Museum of Transportation

gf_guruilla likes to go to quilt shops. Me… it’s train museums.

Today, I went out to the Museum of Transportation (whilst the rest of the family went to the Art Museum—I may join them later, as I got done early). The capsule summary: A very nice museum.

The Museum of Transportation (StLMoT) has both strengths and weaknesses compared to OERM.

Strengths: It has a much more extensive engine collection, including some giant ones I haven’t seen before, including some a Mikado unit, a gigantic snowblower (UP #90081), the Burlington “Silver Charger” (CB&Q RR #9908), and the Rock Island “Aerotrain” (which looks quite a bit like the Disneyland Viewliner, except on a real train scale). It has a nice automobile and bus collection, and a segment of a motel that used to be on US 66. It has wonderful interpretive displays: some of the best signage I’ve seen in any train museum. Every car is labeled with its history on a clearly readable sign. It has numerous walkthroughs (including a milk car and a car that once held Nitric Acid), and quite a few engines have their covers off and parts clearly labeled.

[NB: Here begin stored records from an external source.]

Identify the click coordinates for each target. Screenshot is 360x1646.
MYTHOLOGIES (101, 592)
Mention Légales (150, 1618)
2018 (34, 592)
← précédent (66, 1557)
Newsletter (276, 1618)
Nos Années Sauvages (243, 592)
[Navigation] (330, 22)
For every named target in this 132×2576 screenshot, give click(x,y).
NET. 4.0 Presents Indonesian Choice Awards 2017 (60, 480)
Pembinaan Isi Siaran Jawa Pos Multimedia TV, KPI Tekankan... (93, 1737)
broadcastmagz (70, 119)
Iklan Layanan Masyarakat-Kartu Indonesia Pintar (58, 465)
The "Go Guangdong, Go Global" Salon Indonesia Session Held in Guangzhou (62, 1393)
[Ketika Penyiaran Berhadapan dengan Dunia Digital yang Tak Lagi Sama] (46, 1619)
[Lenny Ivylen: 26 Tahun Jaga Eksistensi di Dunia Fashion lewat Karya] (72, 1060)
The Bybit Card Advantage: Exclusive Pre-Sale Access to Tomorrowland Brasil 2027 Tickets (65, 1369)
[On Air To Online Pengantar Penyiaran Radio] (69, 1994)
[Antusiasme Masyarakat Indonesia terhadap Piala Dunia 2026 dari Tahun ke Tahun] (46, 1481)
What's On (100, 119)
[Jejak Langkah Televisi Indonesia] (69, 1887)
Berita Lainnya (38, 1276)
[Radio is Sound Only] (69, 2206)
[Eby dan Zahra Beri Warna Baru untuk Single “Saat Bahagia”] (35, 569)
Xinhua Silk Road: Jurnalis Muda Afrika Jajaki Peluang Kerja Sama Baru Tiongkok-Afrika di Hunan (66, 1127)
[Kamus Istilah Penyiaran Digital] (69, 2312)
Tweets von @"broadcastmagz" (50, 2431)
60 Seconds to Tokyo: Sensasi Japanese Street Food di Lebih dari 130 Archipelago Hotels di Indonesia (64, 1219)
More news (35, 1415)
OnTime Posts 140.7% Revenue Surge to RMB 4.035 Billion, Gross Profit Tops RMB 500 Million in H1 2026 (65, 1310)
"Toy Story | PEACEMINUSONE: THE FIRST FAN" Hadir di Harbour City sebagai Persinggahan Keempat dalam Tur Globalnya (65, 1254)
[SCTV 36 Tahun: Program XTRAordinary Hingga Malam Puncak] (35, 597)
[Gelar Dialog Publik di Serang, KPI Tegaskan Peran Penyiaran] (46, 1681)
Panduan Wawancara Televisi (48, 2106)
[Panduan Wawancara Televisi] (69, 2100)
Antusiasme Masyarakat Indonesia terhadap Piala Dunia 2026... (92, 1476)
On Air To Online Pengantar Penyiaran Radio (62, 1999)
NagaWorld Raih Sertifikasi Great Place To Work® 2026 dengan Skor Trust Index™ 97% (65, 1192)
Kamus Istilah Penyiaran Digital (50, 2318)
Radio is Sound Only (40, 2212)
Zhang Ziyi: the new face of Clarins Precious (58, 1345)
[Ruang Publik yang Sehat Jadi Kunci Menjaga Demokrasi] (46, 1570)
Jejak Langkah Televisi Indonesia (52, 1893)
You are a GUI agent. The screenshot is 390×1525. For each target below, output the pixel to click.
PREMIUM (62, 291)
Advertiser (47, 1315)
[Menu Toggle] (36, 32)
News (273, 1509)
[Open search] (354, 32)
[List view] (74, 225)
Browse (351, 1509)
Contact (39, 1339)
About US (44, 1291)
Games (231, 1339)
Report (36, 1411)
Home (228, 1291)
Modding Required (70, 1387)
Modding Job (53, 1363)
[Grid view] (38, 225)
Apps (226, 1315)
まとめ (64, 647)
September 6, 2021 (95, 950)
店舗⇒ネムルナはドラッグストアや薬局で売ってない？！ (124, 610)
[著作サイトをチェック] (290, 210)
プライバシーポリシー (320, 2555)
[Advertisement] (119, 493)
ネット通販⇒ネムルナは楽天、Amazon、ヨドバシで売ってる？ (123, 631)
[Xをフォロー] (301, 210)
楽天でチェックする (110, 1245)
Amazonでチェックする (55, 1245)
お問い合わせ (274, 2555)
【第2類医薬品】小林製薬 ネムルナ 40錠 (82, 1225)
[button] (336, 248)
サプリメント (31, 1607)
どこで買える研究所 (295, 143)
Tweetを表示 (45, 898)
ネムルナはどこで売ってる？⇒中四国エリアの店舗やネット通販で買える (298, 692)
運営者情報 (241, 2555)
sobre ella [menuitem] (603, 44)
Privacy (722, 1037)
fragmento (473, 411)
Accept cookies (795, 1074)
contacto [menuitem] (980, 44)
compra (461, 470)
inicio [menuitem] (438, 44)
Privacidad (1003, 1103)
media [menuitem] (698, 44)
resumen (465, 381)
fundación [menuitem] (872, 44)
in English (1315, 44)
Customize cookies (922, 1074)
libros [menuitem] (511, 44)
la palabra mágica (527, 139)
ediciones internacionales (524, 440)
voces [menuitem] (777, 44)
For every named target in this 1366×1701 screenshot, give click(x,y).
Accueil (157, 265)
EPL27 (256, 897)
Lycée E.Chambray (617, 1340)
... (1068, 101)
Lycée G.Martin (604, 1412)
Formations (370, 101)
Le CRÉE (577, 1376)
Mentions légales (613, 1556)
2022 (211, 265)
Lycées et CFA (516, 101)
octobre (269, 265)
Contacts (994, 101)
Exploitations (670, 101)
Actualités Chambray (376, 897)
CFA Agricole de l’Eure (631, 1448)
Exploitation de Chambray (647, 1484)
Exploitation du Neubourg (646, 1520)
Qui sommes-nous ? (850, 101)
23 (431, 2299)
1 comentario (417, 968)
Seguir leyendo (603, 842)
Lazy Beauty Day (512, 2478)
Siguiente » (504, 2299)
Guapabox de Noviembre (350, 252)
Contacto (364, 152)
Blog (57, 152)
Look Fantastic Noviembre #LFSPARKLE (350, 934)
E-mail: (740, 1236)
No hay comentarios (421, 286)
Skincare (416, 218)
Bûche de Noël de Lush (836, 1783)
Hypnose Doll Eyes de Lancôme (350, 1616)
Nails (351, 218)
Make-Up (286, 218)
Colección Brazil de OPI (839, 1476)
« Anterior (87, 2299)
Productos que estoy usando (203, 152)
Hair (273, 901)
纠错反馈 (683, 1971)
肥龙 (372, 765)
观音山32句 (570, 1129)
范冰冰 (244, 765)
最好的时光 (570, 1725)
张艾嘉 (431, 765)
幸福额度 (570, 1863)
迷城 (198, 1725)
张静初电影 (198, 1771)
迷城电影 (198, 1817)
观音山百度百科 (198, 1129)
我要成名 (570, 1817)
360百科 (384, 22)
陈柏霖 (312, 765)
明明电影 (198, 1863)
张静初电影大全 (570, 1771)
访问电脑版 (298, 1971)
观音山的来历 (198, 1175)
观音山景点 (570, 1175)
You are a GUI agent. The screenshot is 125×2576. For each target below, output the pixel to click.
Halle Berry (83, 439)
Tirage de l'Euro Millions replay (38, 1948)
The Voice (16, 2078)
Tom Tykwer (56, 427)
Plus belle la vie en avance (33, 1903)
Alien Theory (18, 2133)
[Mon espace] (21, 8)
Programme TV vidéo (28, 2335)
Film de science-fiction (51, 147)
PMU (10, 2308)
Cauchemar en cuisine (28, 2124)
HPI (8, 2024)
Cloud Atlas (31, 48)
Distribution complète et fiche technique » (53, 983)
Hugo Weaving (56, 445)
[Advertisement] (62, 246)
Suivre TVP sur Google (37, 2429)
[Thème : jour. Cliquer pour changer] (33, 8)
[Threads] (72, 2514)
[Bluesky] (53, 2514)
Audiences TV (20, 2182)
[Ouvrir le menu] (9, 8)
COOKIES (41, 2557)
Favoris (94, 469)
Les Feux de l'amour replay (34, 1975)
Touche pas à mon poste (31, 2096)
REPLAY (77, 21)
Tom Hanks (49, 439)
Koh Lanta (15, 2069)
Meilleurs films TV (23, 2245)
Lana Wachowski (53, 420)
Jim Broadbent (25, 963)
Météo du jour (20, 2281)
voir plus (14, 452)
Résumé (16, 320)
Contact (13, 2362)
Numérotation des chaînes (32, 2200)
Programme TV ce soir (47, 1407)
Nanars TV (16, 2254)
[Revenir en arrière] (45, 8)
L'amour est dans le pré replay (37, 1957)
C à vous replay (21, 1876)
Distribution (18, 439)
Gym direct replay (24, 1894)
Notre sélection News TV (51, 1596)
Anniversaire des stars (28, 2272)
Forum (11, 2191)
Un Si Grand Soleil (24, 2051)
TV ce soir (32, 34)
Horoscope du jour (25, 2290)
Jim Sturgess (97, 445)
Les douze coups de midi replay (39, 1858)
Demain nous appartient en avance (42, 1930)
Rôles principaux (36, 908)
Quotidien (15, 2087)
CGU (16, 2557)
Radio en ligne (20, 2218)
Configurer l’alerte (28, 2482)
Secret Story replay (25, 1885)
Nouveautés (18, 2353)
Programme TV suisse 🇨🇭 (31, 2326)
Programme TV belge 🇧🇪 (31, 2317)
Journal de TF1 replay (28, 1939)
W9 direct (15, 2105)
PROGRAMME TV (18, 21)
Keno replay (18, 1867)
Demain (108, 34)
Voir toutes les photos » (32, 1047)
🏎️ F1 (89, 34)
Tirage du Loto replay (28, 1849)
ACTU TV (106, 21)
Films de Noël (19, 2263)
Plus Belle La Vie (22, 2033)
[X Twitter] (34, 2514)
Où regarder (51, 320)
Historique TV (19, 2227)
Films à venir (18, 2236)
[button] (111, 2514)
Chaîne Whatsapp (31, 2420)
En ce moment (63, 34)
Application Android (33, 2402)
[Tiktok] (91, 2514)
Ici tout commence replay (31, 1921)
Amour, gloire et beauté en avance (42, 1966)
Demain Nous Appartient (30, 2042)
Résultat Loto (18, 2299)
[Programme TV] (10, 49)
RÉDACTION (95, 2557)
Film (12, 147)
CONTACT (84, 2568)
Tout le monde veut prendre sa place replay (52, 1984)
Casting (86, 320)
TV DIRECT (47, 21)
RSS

Weaknesses: None of the mainline cars are operated, unlike OERM, where we regularly operate diesel and steam. It has a much smaller trolley collection than OERM (at least that I could see), with only three cars operating. The cars that do operate are much more modern. The grounds appear to be smaller than OERM, even with the proposed expansion. The bookstore is oriented more towards children than the railfan. I don’t know how much of this is the difference between public county museum (StLMoT) vs. being a private, volunteer run museum (OERM).

Would I go back? C’mon, its a train museum. You really had to ask?